Another conclusion said communities, volunteers, contractors, businesses and utility providers provided “critical and heroic response activity”.
“These local resources were not well utilised by the CDEM group in the response to this event.”
Gale said recommendations from a review into the 2020 Napier floods had not been implemented and he suspected a repeat of sound suggestions and little action.
“My main concern is that it may not occur under the current staff who basically had the same suggestions put in front of them after the 2020 floods.
“Why would our emergency management system take a best-scenario approach? Why not a proactive, prepared for the worst-case scenario, especially with the changing weather these days?
“It’s disappointing.
“I mean, lives were lost, a little 2-year-old down the road from me ... life was cut short.”
There remained no accountability for the mistakes made during the CDEM response to the disaster, she said.
“I don’t think trust can come back until someone has taken accountability, taken it on the chin, apologised, they made a mistake, someone needs to front it.
“It’s just not fair any more.”
Iwi leaders said mana whenua were largely sidelined during the initial emergency response to Gabrielle and the review echoed these sentiments.
It said CDEM’s engagement with iwi and Māori communities was “ad hoc, rather than the product of systematic and formalised effort”.
Māori agencies and marae felt their proven abilities to deliver welfare services at scale were “either ignored or hampered by bureaucratic decision-making” from the Group Emergency Co-ordination Centre (GECC).
One of the proposed changes is “recognising the role Māori play in emergencies and enabling Māori to participate at all levels”.
A Nema spokesperson said: “Nema is currently finalising the report of our North Island Severe Weather Event After Action review.
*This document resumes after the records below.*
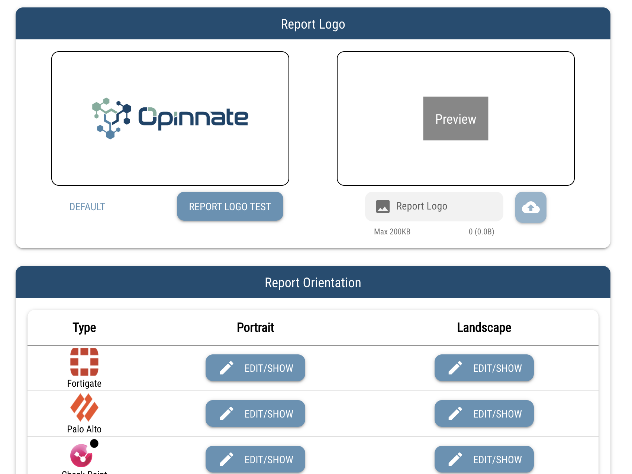Click the Type column header
632x474 pixels.
84,327
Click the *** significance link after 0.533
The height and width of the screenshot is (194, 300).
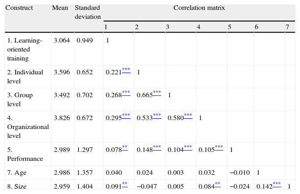pos(157,116)
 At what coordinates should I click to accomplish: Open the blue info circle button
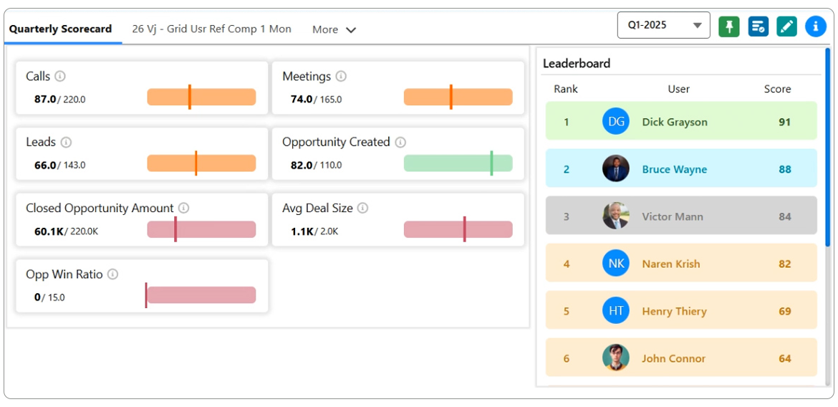click(815, 27)
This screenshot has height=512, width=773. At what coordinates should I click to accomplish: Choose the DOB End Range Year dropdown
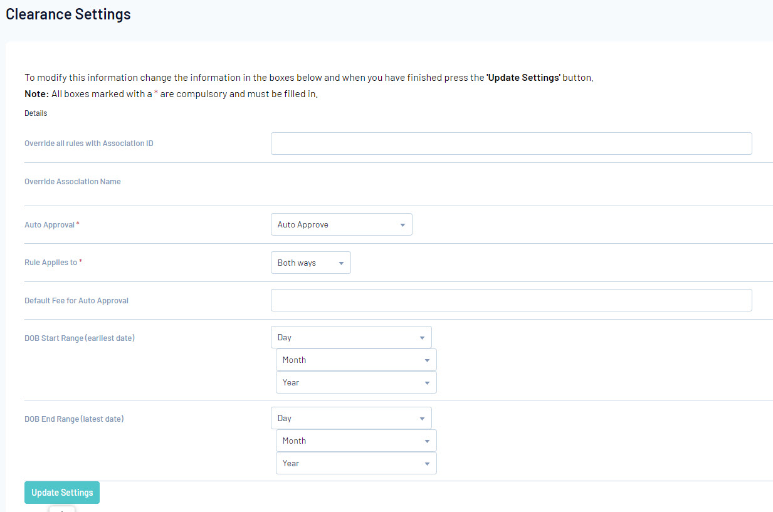click(356, 463)
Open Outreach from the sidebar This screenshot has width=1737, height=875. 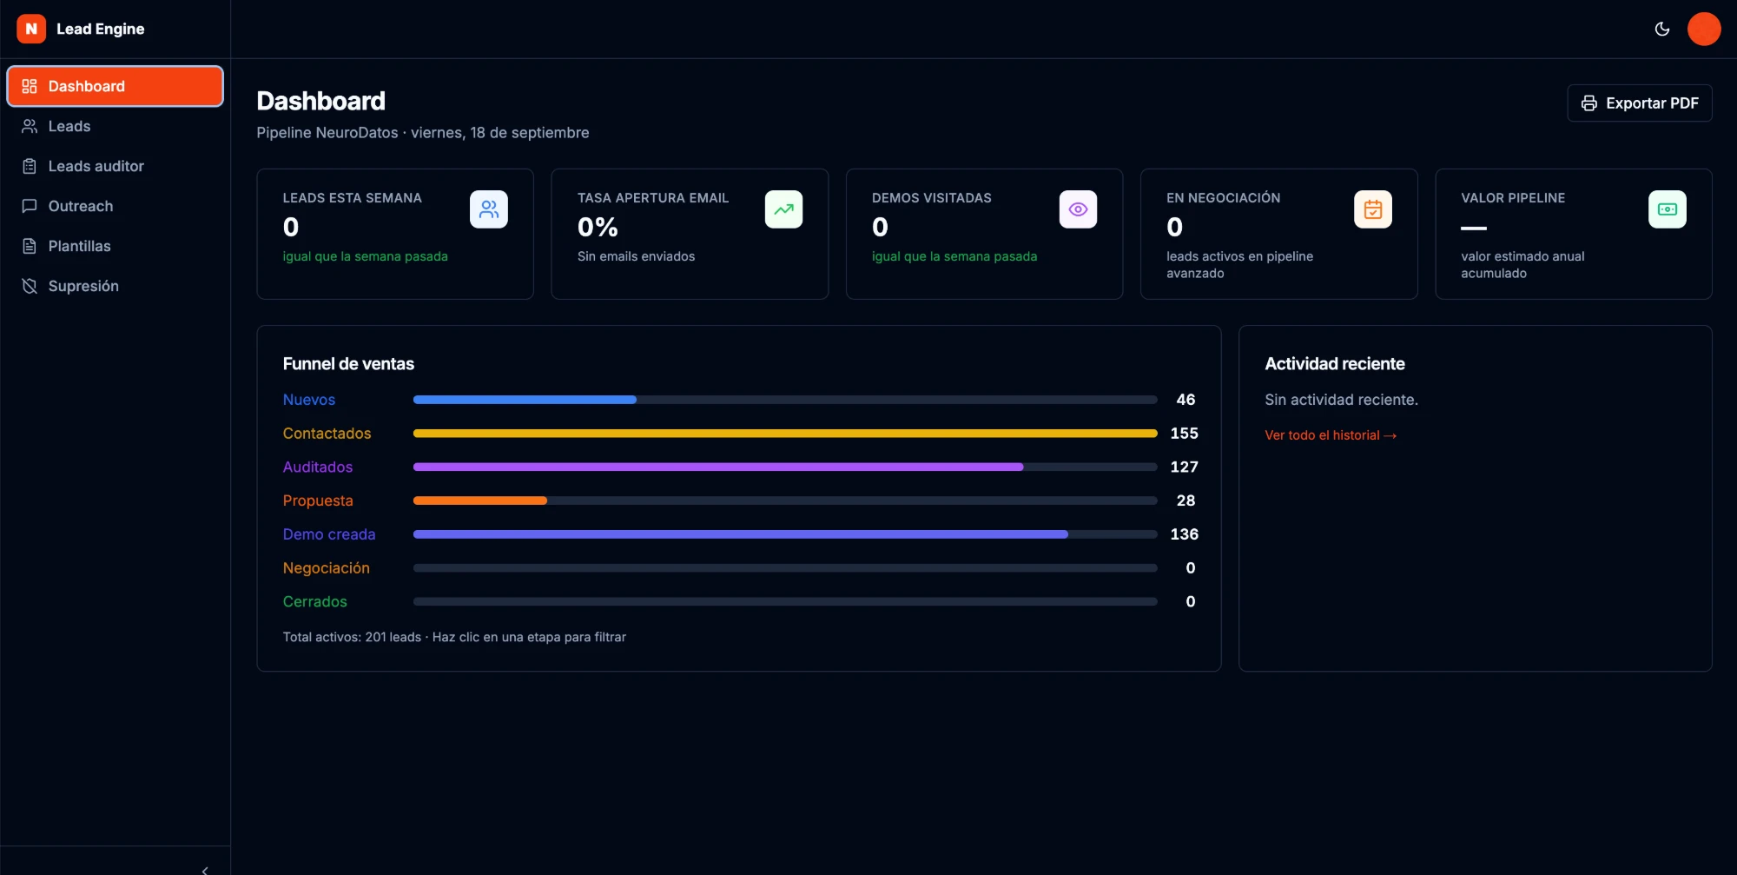pyautogui.click(x=116, y=206)

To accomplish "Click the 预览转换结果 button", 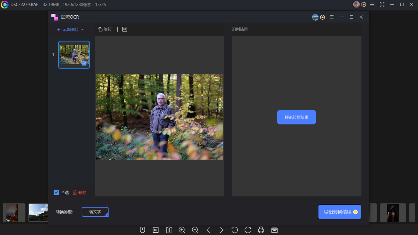I will pyautogui.click(x=296, y=117).
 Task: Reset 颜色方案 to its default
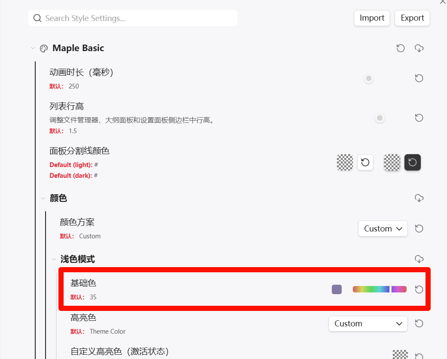pos(419,228)
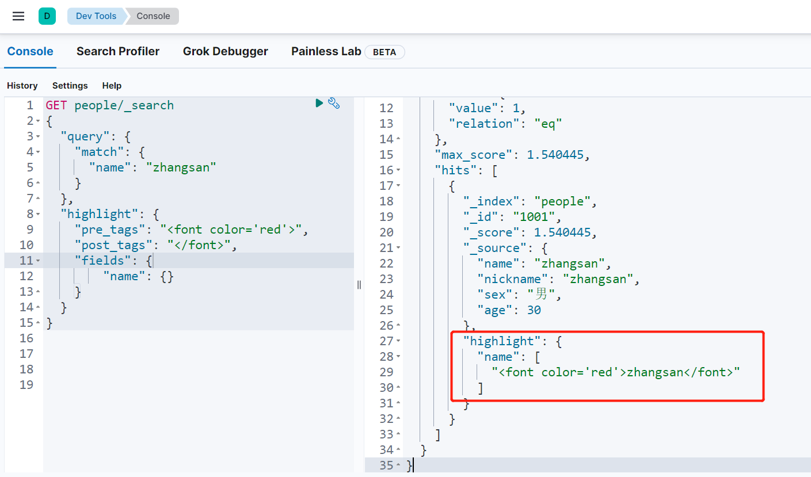This screenshot has height=477, width=811.
Task: Switch to the Search Profiler tab
Action: [x=118, y=51]
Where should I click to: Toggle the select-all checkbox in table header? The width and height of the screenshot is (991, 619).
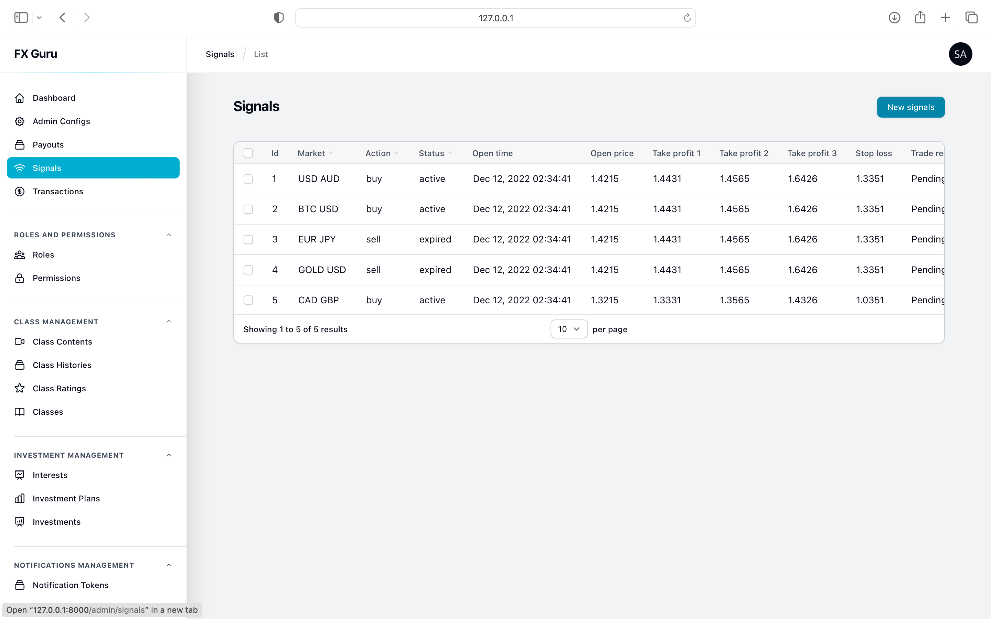pyautogui.click(x=248, y=153)
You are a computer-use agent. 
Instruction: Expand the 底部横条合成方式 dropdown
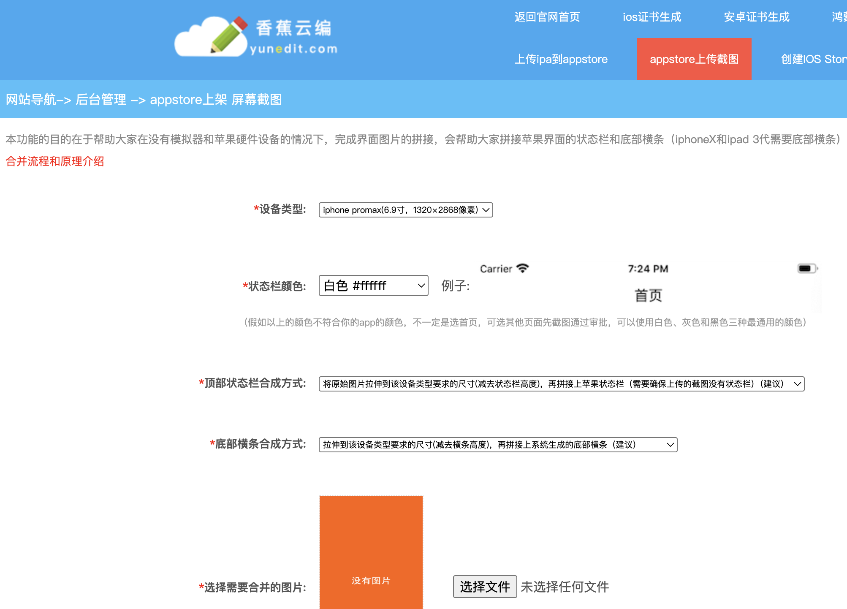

The publication date has not yet been set but is likely to be in the next few weeks.
“The delay is due to work we have been undertaking to ensure the report identifies the causes of issues established through Nema’s self-reflections following the North Island severe weather events.
“Nema’s After Action review is not a system-wide review, rather it is a self-assessment of Nema’s response to the North Island severe weather events.”
The Government’s final report into the disaster is due to be with Emergency Management and Recovery Minister Mark Mitchell today.